Avoid Manual Reconciliation, Solve Stuck Systems Flow using Saga Pattern
[software-architecture
backend
]
Have you ever encountered case where you need to do manual reconciliation when your systems break? This often happens in transactional flow, in which every request matters.
- Sample Case: E-commerce Order Flow
- A Robust and Elegant Solution?
- Conclusion
Image of "stuck man" was generated by Stable Diffusion
Sample Case: E-commerce Order Flow
Imagine you have an API to create new orders, which have very minimum functionalities:
- Reduce Product Stocks
- Charge Payment to Customers using 3rd party providers like Xendit, Stripe, etc.
- Arrange Delivery of the Product to Customers.
What Could Go Wrong?
Imagine you received errors when creating delivery request after you’ve:
- Reduce Product Stocks Count
- Charge Customers with Payment
This might happen if somehow Delivery Partner API get some downtime. We can try to retry those requests. Let say retrying the requests to delivery service won’t help (they get very long / hours downtime….), You either need to rollback those actions in order to avoid “stuck” states, or manually retry and update the order later.
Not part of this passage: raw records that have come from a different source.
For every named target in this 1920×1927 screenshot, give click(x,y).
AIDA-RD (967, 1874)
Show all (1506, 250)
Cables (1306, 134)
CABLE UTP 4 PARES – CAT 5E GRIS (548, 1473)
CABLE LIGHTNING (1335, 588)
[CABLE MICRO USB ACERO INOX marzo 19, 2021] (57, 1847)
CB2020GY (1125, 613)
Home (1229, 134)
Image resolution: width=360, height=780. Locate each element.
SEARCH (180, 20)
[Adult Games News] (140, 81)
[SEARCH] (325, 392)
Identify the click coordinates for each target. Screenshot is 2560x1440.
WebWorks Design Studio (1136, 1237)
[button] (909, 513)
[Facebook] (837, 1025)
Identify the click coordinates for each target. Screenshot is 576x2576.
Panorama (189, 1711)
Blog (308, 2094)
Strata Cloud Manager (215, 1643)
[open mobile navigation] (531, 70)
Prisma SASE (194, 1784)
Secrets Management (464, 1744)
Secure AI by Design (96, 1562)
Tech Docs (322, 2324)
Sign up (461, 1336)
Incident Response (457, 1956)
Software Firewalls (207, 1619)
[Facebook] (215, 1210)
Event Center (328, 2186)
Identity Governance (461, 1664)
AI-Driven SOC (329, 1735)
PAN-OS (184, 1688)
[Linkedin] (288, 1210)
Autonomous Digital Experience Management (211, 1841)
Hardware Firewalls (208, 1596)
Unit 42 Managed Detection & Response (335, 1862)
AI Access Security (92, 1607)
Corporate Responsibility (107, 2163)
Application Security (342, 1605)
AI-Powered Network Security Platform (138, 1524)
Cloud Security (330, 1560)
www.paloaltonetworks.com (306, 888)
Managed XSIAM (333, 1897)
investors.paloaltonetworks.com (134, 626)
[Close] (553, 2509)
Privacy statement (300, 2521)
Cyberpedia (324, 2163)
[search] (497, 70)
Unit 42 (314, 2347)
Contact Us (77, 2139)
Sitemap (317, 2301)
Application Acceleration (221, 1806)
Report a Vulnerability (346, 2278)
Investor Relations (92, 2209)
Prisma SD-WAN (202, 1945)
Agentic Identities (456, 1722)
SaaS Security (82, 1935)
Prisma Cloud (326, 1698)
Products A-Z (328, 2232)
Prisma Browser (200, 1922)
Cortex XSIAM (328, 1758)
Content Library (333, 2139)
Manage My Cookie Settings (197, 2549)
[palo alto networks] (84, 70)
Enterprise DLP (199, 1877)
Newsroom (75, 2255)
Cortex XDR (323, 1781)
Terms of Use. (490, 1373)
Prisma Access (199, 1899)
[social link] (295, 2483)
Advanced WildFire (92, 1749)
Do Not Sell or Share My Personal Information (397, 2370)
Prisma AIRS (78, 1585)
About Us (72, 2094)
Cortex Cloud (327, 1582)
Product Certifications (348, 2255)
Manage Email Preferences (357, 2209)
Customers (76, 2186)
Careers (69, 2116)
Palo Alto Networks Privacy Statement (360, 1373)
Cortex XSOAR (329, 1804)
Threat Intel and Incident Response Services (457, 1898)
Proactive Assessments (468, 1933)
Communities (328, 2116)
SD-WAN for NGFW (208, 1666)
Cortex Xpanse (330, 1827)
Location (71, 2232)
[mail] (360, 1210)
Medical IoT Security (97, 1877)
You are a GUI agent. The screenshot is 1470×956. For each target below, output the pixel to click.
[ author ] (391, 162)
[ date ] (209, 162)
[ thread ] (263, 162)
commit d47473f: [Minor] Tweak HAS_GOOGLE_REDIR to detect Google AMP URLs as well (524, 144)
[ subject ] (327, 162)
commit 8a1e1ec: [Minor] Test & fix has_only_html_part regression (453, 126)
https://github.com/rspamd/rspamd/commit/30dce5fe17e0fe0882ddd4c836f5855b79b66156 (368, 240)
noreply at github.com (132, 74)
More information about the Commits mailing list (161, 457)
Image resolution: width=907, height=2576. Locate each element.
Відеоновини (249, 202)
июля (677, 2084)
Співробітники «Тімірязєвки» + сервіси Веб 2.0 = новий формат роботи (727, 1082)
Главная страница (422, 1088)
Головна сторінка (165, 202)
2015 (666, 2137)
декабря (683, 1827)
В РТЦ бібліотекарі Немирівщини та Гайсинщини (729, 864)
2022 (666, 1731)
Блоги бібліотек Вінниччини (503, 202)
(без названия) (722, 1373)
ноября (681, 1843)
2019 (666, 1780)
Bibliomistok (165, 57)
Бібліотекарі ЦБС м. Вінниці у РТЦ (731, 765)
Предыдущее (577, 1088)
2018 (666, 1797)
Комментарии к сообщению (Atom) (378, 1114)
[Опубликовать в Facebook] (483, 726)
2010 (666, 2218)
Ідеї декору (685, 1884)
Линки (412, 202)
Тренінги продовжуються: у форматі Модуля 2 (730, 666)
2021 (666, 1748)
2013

Customer Complaints: Now What?
Customer got errors, and they want to reorder the product. However, We have charged customer’s money previously and the Product stocks have gone empty since we have reduced the stocks previously (while in fact, it’s not out of stocks yet!). These are typical steps for developers to solve it in short term:
- Increase the product stocks in Database
- Refund the Payment in 3rd Party providers
Or yet another hacky solution:
- Recreate new delivery to Delivery API (externals)
- Update Order status to Completed with Delivery details
If these issues only occur once in a while, it’s fine. Can you imagine you receiving >5x complaints per day? That’d be the most frustrating day to do tedious things over and over again!!!
The Short-Term Fix: Error Handling Logic in the API
So, in case of errors when creating new delivery, your service will do several rollback strategies:
- Restore (Increasing back) the product stocks in Database
- Create Refund Request to 3rd Party providers
- Then, let the client app (frontend) to retry the order requests to your service.
While these measures may help temporarily, there are some drawbacks:
Poor UX for your customers
- Additional Latencies before returning an error to the customer
- Consecutive Payment and Refund for unacceptable reasons, while some payment fees might occurs to Customers end.
Not Robust Enough…
Now we already handled error on Creating New Delivery
, what happen if get more errors? For example, you get error when you try to Refund the payment steps
. In this case, you can’t apply the same approach as you handled error on Create New Delivery steps
, you’ll still need manual intervention to retry the Refund outside of this API call.
A Robust and Elegant Solution?
Key Points:
- Saga Pattern
- Asynchronous Processing
Introducing Saga Pattern
Quoting from https://microservices.io/patterns/data/saga.html
Implement each business transaction that spans multiple services as a saga. A saga is a sequence of local transactions.
- Each local transaction updates the database and publishes a message or event to trigger the next local transaction in the saga.
- If a local transaction fails because it violates a business rule then the saga executes a series of compensating transactions that undo the changes that were made by the preceding local transactions.
I’d like to simplify Saga Pattern like this: ACID, but on microservices / distributed systems
— except instead of one large transaction that either fully succeeds or fails, the transaction breaks the process into smaller transactions, each with its own success and rollback logic (compensating transaction).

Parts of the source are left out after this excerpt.